Дедушка наклонился ближе к лицу Волосатова, потянул носом, и лицо его просветлело.
— Ну?
— Знаю! Эх, вы… дети малые! Неужели же, не догадались?
— Ну, ну?
— Пьян он.
— Что-о-о?
— Пьян человек. Больше ничего.
— Как это пьян? Что такое? Я это не понимаю. Это инфекционное?
— Судя по запаху — коньячное. Только где он ухитрился достать коньяк, расторопный паренек. Это через пятьдесят-то лет?! А хорошо пахнет!

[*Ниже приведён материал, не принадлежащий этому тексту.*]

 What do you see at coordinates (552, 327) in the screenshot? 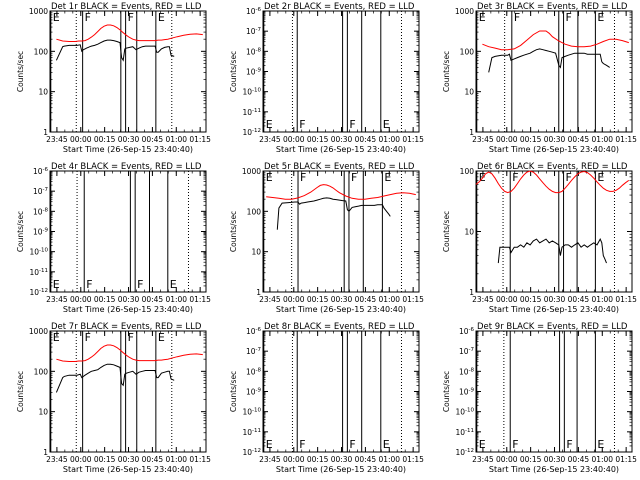
I see `chart-title: Det 9r BLACK = Events, RED = LLD` at bounding box center [552, 327].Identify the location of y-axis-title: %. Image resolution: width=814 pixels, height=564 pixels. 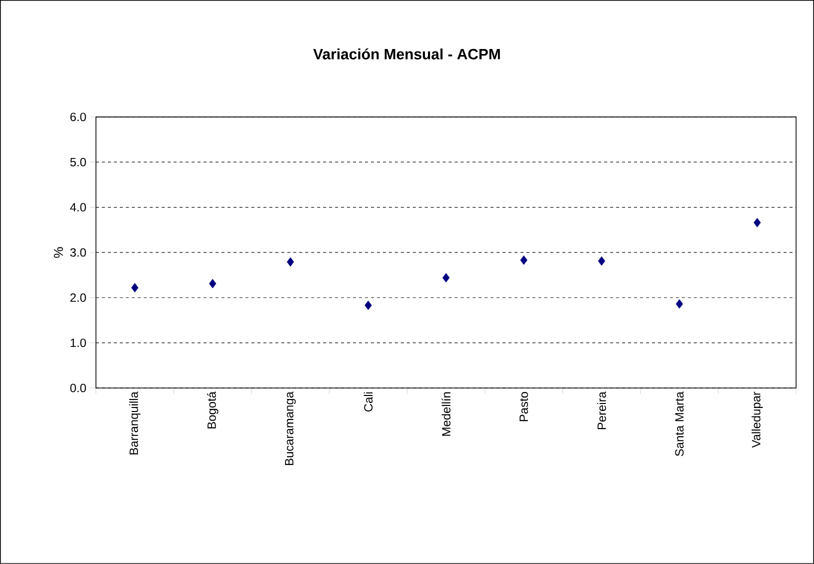
(58, 252).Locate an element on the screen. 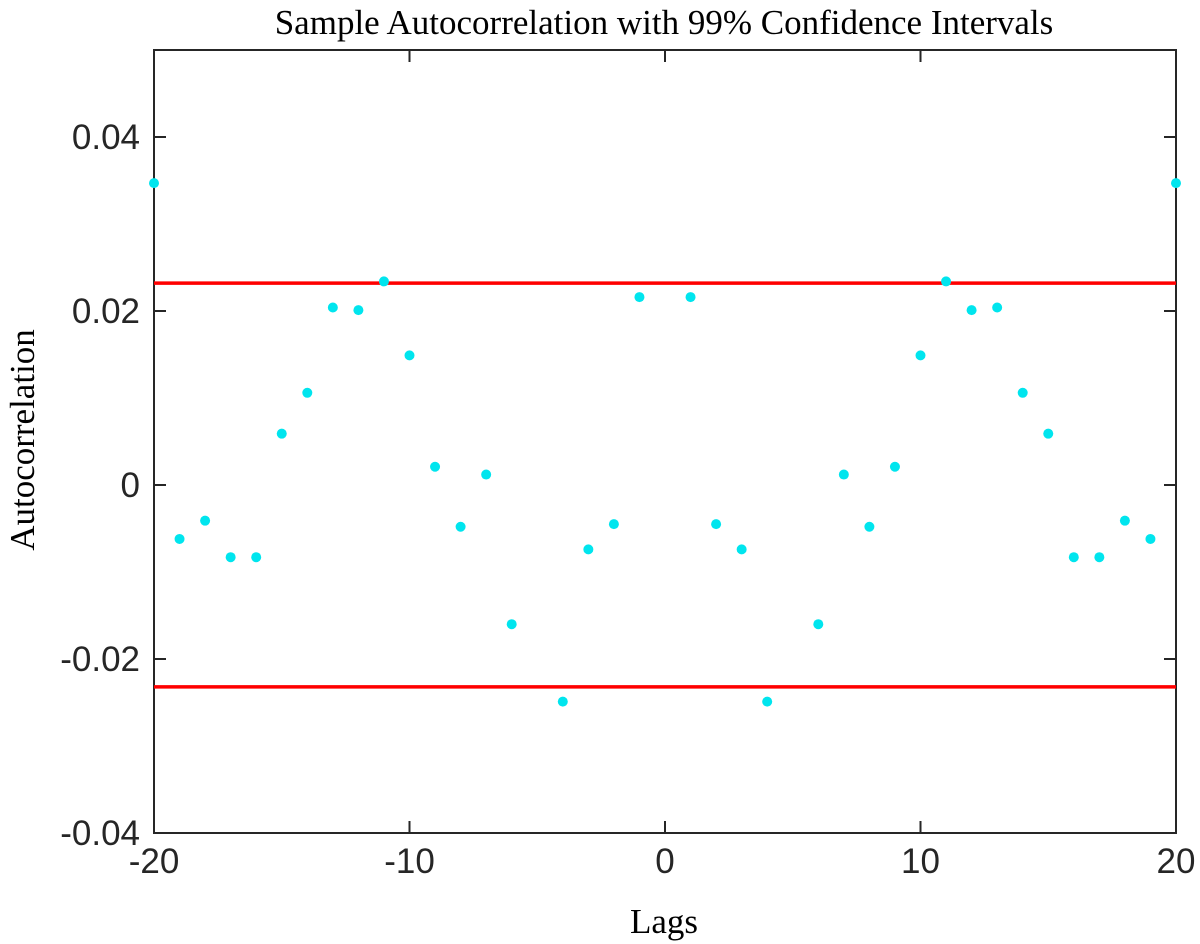 The width and height of the screenshot is (1200, 944). y-axis-label: Autocorrelation is located at coordinates (22, 440).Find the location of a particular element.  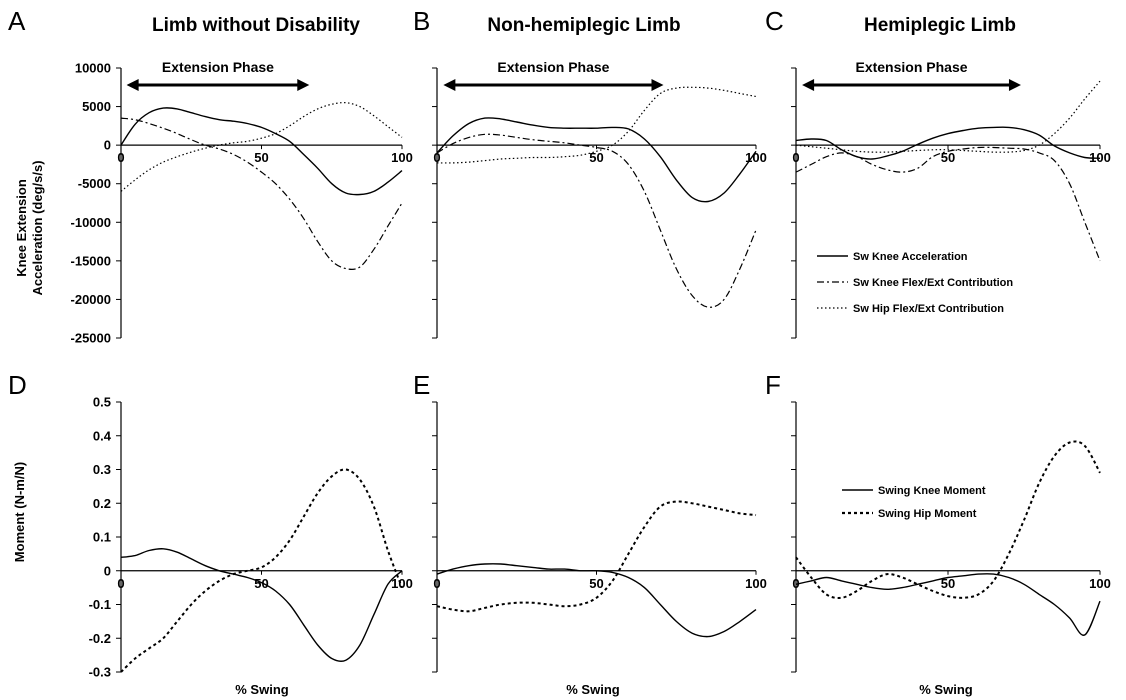

series-line-B-dotted is located at coordinates (596, 125).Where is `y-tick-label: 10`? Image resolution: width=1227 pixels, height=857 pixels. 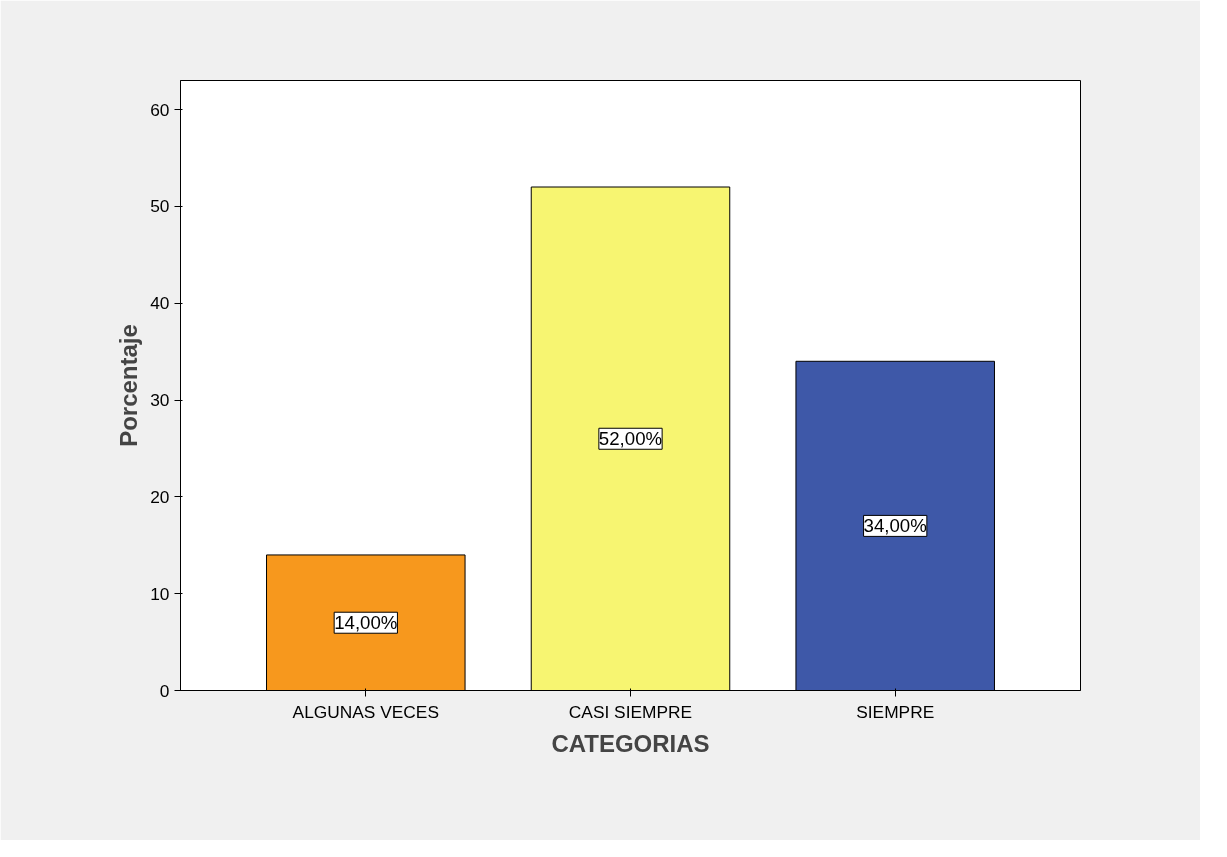
y-tick-label: 10 is located at coordinates (160, 594).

Прямо так вот молодость и вспоминаешь.
Старик взял голову Волосатова, положил ее себе на грудь и еще раз втянул носом воздух.
— Хоррошо!
Волосатов снова поднял тяжелое веко. Поглядел на старика.
— Здравствуй, дедушка.
— Здравствуй, внучек.
И между ними завязался странный, непонятный для окружающих, разговор.
— Коньячок?
— А то что же? Слышишь носом. Три звездочки!
— Много дерябнул?
— Целую собачку раздавил. Эх, дед ты мой замечательный! Только ты меня и понимаешь!..
Задумался:
— Слыхал, дедушка? Пантеона-то нет, каково нам это?
— Будет, сынок, Пантеон. Все тебе будет, — успокаивающе погладил старик Волосатова по голове.
— Дедушка! И чтобы я в мраморном саркофаге лежал, а кругом свечи. И чтобы мой портрет сбоку.
— Все будет, сынок, все сделаем: и портрет, и свечи. Пение устроим, балдахины разные будут… А теперь спи, милый. Бог с тобой, спи, мой ненаглядный…
Волосатов мирно улыбнулся и, успокоенный, как ребенок, задремал на стариковой груди.
— Дедушка, — спросил доктор, — чем же его лечить от этого?.. Как его?..
— От того, что пьян? Да ничем. Поспит немного и встанет, как встрепанный.
И все обменялись взглядами, полными изумления:
— Боже мой! Такая страшная, тяжелая болезнь, и такое пустяковое лекарство!!!
К утру Волосатов выздоровел.

* * *

Все это было в 1965 году, не забудьте этого.

КОММЕНТАРИИ

Сборник рассказов сатириконцев впервые выпущен в Петрограде в 1915 г. как отклик на введение сухого закона во время войны.

Плач на могиле.

Старый казак Дорош…— далее следует почти дословное цитирование повести Н. В. Гоголя ‘Вий’ до слов ‘перед каждым шинком’.
‘…расстаться настало нам время’. — Цитата из ‘Песни о вещем Олеге’ (1822) А. С. Пушкина, строфа 9.
Чего, брат, зажурился? — Зажуриться (укр.) — опечалиться.
помьянемо родителей. — Помянем (укр.) родителей.

Непонятное.

Открой мне всю правду,
не бойся меня! — Здесь и далее цитируется (не вполне точно) ‘Песнь о вещем Олеге’ (1822) А. С. Пушкина, в которой в форме старинной песни поэт пересказал древнюю легенду смерти князя Олега в 912 г.
Весь Дрюри… риленский театр с ума сойдет. — Друриленский театр — огромный лондонский театр (вмещает более 4 тыс. зрителей), всемирно известный своими постановками опер, балетов, драматических представлений, концертов.
Пантеона нет в России… — Пантеон — усыпальница знаменитых людей. Наиболее известны Римский и Парижский. Первоначально Римский Пантеон был посвящен богам.
у французов и Золя там, Мопассаны всякие, Гюго, консоме…— Писатели Эмиль Золя (1840-1902) и Виктор Гюго (1802-1885) действительно похоронены в Парижском пантеоне, Ги де Мопассан (1856-1893) был похоронен в провинции. Консоме (фр.) — крепкий мясной бульон.